This section is divided by subheadings. It should provide a concise and precise description of the experimental results and their interpretation, as well as the experimental conclusions that can be drawn.

3.5. Leather Sample Feature Extraction

The RGB values of the 160 × 160 pixels image of the leather sample were converted to HSI values, and then the hue (H), saturation (S), and intensity (I) components were decomposed and analyzed for color and texture, separately, to extract the color features and texture features of the leather samples, as shown in Figure 10.

3.6. Leather Sample Color Feature Extraction

The hue component was quantized into 18 bins, and the saturation component was quantized into 3 bins, which could be combined into 18 × 3 = 54 quantized colors, and were encoded into numbers 1~54. The numbers 1–54 represented the 54 different quantized colors. The calculation method of the color adhesion vector was used and the pixels of the entire image scanned, so that the six colors with the highest color adhesion in the image could be extracted as the main colors, and, at the same time, the corresponding color adhesion could be calculated. The values of the main colors ranged from 1 to 54, and the highest color adhesion did not exceed 25,600 (160 × 160). A color feature vector of 6 (main color) + 6 (corresponding color adhesion of the main color) was obtained. Matlab software was used to write a color analysis program to obtain the color feature vector data of the sample.

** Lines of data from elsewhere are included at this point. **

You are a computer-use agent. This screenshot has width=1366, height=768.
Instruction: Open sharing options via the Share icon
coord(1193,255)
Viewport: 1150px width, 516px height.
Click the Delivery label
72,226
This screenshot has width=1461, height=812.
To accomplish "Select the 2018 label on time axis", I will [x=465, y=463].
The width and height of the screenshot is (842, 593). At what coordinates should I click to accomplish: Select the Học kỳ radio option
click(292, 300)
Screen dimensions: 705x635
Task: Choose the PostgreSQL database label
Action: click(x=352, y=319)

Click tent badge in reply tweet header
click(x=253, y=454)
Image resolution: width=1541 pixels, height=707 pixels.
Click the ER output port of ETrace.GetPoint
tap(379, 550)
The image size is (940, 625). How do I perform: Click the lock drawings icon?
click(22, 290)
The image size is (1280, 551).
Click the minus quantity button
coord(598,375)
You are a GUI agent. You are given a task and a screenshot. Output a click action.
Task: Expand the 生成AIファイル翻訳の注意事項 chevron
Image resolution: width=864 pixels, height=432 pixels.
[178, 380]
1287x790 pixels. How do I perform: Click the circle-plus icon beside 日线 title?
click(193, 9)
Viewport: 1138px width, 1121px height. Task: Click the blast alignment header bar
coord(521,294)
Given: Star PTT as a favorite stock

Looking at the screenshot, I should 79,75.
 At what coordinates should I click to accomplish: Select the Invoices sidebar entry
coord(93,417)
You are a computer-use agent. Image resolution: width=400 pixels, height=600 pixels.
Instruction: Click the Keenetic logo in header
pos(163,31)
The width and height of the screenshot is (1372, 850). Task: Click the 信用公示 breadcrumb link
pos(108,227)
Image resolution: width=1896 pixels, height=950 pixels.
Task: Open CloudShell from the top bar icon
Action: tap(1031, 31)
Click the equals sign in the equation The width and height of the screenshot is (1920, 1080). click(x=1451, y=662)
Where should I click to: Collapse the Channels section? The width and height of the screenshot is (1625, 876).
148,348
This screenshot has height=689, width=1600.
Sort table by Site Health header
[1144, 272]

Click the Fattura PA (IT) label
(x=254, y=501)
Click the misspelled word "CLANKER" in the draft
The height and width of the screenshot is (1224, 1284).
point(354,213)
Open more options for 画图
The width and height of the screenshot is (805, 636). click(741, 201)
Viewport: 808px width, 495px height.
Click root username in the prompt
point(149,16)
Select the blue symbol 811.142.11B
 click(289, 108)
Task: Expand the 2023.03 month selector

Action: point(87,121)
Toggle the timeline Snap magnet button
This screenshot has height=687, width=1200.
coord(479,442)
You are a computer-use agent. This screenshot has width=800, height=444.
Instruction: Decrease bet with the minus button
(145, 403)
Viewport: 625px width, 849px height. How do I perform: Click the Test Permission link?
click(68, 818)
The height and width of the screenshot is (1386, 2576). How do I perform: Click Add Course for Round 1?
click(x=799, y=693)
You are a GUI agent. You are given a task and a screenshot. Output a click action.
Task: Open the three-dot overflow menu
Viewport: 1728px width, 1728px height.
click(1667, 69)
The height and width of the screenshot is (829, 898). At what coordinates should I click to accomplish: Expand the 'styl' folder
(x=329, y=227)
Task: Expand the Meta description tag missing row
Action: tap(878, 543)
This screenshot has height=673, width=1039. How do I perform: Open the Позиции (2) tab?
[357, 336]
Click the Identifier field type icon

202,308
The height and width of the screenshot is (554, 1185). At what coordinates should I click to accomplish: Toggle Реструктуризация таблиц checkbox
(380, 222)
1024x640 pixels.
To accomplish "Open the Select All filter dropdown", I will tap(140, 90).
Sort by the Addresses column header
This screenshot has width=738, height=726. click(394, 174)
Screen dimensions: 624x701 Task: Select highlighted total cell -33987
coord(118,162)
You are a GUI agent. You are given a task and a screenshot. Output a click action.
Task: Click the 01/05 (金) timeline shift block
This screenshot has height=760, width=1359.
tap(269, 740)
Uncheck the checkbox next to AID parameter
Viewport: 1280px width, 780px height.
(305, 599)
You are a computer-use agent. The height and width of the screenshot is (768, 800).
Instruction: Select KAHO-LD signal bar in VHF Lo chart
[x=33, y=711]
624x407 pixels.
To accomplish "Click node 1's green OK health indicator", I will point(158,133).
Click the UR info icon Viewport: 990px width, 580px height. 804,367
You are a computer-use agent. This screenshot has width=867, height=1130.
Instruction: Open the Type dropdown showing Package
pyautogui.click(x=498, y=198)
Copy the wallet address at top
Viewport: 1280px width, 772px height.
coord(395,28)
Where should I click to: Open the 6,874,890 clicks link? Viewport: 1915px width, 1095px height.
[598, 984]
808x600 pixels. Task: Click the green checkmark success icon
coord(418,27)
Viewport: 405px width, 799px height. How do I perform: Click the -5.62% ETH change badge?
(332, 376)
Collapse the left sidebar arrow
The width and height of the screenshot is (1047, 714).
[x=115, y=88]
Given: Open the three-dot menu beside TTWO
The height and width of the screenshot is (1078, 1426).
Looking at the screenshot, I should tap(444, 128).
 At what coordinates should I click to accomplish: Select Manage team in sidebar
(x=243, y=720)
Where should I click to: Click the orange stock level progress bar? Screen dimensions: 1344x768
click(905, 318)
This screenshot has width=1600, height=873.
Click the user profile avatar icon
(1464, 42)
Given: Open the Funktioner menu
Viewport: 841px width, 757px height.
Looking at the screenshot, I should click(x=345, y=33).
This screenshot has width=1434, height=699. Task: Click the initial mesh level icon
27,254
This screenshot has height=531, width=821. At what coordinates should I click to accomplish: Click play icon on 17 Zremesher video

3.7. Leather Sample Texture Feature Extraction

The RGB value of the 160 × 160 pixels image of the leather sample was converted to HSI value, and the intensity component (I) separated to convert the color image into a grayscale image. Since I = (R + G + B)/3, to avoid converting the three colors, R, G, B, (255,0,0), (0,255,0), (0,0,255), respectively, into the same I value when converting to a grayscale image, the calculation method of the intensity component was changed to the intensity calculation method of the YC_bC_r color space, as in Formula (1). Methods such as LBP, SCOV, VAR, SAC, etc., were used to analyze the correlation between the grayscale values of the images to extract image texture features, as in Formulae (5)–(8).

The research divided the 160 × 160 pixels grayscale image of the leather sample into 25 32 × 32 pixels blocks, and analyzed the texture of the small area with 4 methods, such as LBP, SCOV, VAR, SAC, etc. In the 32 × 32 small area, a texture mask operation with 3 × 3 pixel area was performed, and 900 quantized values obtained, as shown in Figure 10. The average of the total average was taken to obtain 25 values representing the textural features of the samples.

3.8. Cluster Analysis

SPSS software was used to analyze the leather data. The leather image data was analyzed through methods such as LBP, SCOV, VAR, and SAC, to obtain 4 different texture data clusters. Each of the 4 texture features were paired with the image color features. The data obtained from 54 leather samples were divided into 5 groups by the K-Means method, and the representative samples of each group obtained, which was convenient in order to find the center sample of each group.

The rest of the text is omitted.